A dominance hierarchy is negative sum. The more resources I obtain at gunpoint, the less for you. And the fight to get to the top wastes resources.

The business world has elements of both. Your boss may have prestige but also has the ability to threaten you.

Marxists see capitalism as a dominance hierarchy. Non-Marxists see capitalism differently. A mesh of prestige hierarchies? Or a competition that is not interpretable in terms of hierarchy?

In our Martin Gurri world, some important prestige hierarchies are under stress. Elites don’t enjoy the prestige they once had.

Elites who lose prestige tend to resort to dominance. China in Hong Kong. Journalists who want Internet censorship. But making dominance moves is no way to recover prestige. It does the opposite.

Cancel culture uses dominance moves. From a prestige perspective, it is a poor tactic. As Peggy Noonan wrote,

The past decade saw the rise of the woke progressives who dictate what words can be said and ideas held, thus poisoning and paralyzing American humor, drama, entertainment, culture and journalism. In the coming 10 years someone will effectively stand up to them. They are the most hated people in America

Assuming that our erstwhile elites are not going to recover their prestige, where are we headed? Will a new stable prestige hierarchy emerge? Or will we have to settle for either chaos or a dominance hierarchy?

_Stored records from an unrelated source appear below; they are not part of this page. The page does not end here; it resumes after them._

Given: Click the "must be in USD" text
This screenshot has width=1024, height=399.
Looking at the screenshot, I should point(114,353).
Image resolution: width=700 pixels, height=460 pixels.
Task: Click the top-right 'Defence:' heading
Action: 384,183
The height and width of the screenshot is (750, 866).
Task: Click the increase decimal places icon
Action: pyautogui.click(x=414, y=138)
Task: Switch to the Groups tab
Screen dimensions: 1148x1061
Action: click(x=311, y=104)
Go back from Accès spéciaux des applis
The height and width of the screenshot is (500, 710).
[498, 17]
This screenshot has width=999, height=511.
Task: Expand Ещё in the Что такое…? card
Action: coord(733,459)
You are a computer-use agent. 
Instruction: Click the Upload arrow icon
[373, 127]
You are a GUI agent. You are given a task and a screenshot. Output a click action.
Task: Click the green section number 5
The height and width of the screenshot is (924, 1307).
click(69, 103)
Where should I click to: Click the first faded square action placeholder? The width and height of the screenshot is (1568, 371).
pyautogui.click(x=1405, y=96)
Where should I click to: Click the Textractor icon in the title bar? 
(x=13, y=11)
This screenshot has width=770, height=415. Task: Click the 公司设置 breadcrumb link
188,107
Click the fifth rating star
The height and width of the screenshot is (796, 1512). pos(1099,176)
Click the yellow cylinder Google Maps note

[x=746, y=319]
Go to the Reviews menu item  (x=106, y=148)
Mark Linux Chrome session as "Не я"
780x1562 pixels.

The UK political extinction event

William Galston writes
(Link fixed),

Prime Minister Boris Johnson campaigned as the second coming not of Margaret Thatcher but of Benjamin Disraeli. His pledge of “one-nation Conservatism” means his government will lavish funds on long-neglected parts of central and northern England and on the National Health Service, which he terms a “beautiful idea that represents the best of our country.” In the short term, that means larger deficits; in the longer term, higher taxes. Proponents of limited government—a dwindling band—will be licking their wounds for years.

Note the last sentence in particular. Recently, when I have talked about The Three Languages of Politics, I have just talked about the Progressive oppressor-oppressed axis and the Conservative civilization-barbarism axis. I don’t mention libertarians.

I joke about 2016 being an “extinction event” that wiped out libertarians. Also fiscal conservatives and sane Democrats (like Galston). Libertarianism survives as a scapegoat–it turns out that we have been running the world all along, although we didn’t realize it. We caused the financial crisis, the opioid crisis, etc.